In a crowded market of air fryers, Quest’s 5.5 Litre model offers a good mixture of family-sized capacity, affordability and handy presets for commonly cooked foods. For a sub-£100 air fryer, it’s also surprisingly sleek, thanks to its touch controls, digital display and metallic exterior. The only real downside is the amount of space it takes up in a small kitchen: a large surface area for cooking inside translates to a wide, deep air fryer that tends to hog the worktop.
- Family sized basket
- 7 Presets
- Dishwasher-safe parts
- Takes up a fair amount of worktop space
- Drawer can be heavy to shake when filled
If you’ve ever overloaded an air fryer basket with food, even one of the best air fryers, you’ll know that the results tend to be soggy in places rather than crisp. The answer is more surface area inside the basket so food has room to move around and crisp up perfectly. Quest’s 5.5 Litre Air Fryer comes with just such a basket, meaning you can load it up with enough food for a family dinner and achieve consistently golden-brown results.
In addition, its range of everyday food presets take the effort out of remembering the right temperatures and cooking times for everything from homemade chips to chicken, steak and seafood.
Design and features
- LED digital touch controls
- Manual or preset cooking
- Cool-touch handle
While it’s not the largest or heaviest air fryer – that prize may well belong to the Ninja Foodi MAX Dual Zone – Quest’s 5.5 Litre Air Fryer is still pretty substantial at 31cm wide and 37cm deep with a weight of 6.2kg. However, this means that not only is there plenty of cooking capacity in its 5.5-litre basket, but it’s well spread out, delivering a large flat surface of almost 23cm x 23cm that can accommodate a small whole chicken, small pizza, or a cake for example. The basket itself detaches from the drawer with the push of a button but for safety, there’s a cover that slides over to stop it being released by accident when shaking. A handle that stays cool means you won’t have to don an oven glove every time your chips need a toss. Both the drawer and basket are dishwasher safe.

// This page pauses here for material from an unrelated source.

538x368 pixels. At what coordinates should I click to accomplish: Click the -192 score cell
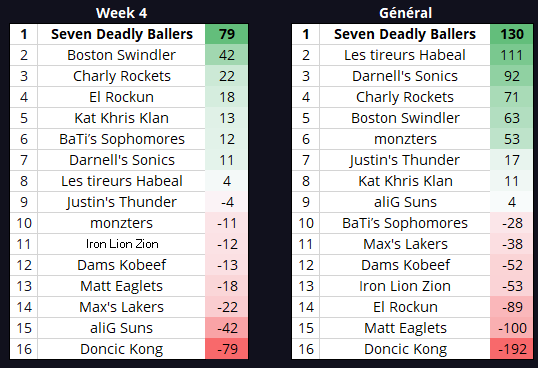pyautogui.click(x=512, y=349)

Touch screen controls (that only show when the air fryer is on) are pretty straightforward. Manual cooking can be toggled up or down by time (up to 60 minutes) and temperature (80-200°C), although the default when turned on of 15 minutes at 200°C is handy. Programmes are less obvious: they’re hidden until the M button is pressed – confusingly, this could stand for mode or manual – which also serves to cycle through them. There’s some useful ones, such as fries, chicken and fish, as well as those you may use less often, such as cake. The instructions don’t cover the times and temperatures for these programmes, so you’ll have to scroll through them to get an idea of what each one offers.
- Good heat distribution
- Thorough and fast cooking
- Can be noisy
I started by cooking chips in the air fryer, using the fries preset of 18 mins at 200°C and 400g potato in half a tablespoon of oil. For the best results, a three-minute preheat was advised and regular tossing. The potato started to brown after about 7 mins and needed 16 of the 18-minute preset before starting to singe. However, the results were evenly cooked – soft and fluffy in the middle, and although not super crispy on the exterior, still tasty. While the presets are a feature that sets this air fryer apart from cheaper models, there’s not a lot of guidance for using them in the instructions, nor the default cooking time and temperature for each (although it is useful that the presets can be toggled in the same way as the manual settings). There is, however, a table of cooking times and temperatures for different foods in the instructions.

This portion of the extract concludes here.